At the time I wrote the piece, I used an analogy with Bailey’s children and wife in hopes he’d have an emotional response that would make him understand how he was hurting real people with what he was doing. Reading about his lectures mocking gender-variant children made me sick, and I hoped he would make the emotional connection between his use of children and my use of children whom I thought he would not look at as subjects for study or objects to be used.

I did not know at that time that Bailey had abandoned his wife and children seven years ago, around the exact same time he started “researching” transsexuals. If I had known of his failures as a husband and father, and his inability to maintain an emotional and religious commitment to his family, I would have realized my analogy would have fallen on deaf ears.

It was not until this week that I saw just how far gone Bailey is emotionally. Had I known Bailey had no qualms about using his own children the way he used gender-variant children to promote himself and his homophobic theories, I would never have given him the chance to do so.

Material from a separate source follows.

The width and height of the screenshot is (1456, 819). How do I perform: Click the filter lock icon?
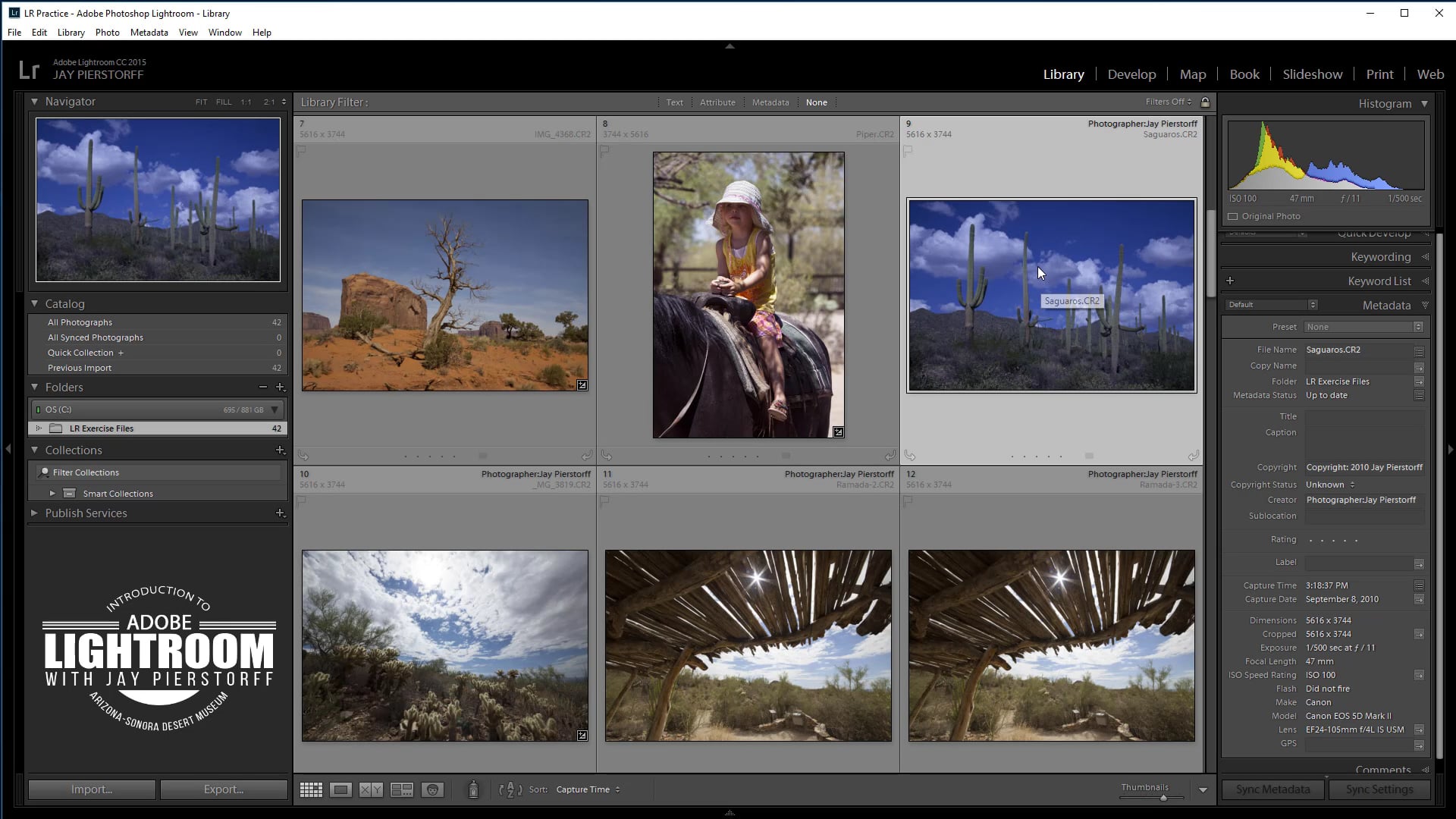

Initial contact and my apology to his ex-family

Bailey’s son contacted me this week after hearing about my essay. I replied with my sincere apologies to him, his sister, and their mother. Because he had apparently not seen the original, I sent the following explanation (again, not an excuse):

The caption I had under your photo is a direct quotation from the book your father dedicated to you and your sister. I completely understand how you would find that sort of defamation to be so offensive. I was enraged to be depicted that way myself. In fact, I had mentioned that passage specifically three years ago in a letter to your father, as a slur that stood out among an entire book of slurs. He published it unchanged.

I replaced those photos of you and your sister with images of my own when it became clear your father was actually sending people to that page, rather than understanding how disrespectful he was being to children in his lectures. I can't believe he's also been displaying you for reporters in his bid for fame.

This also gave me a chance to apologize in advance for what his ex-family is about to find out regarding Bailey's sexual activity and issues, and the pain and embarrassment it may cause them.

I explained that women in my community invited his father to their homes and weddings, and he repaid this hospitality and openness with commentary about his hosts that is inaccurate, condescending, and hurtful. I also alerted him that his father is on a very self-destructive path right now, and that he should seriously consider trying to get him some sort of help.

I'm sure this was a lot to take in, but I have left the door open for continued correspondence.

So to those who wrote in support of the essay, thank you, but I want to extend a bigger thanks to those who wrote to criticize me.

No one should feel they are above criticism.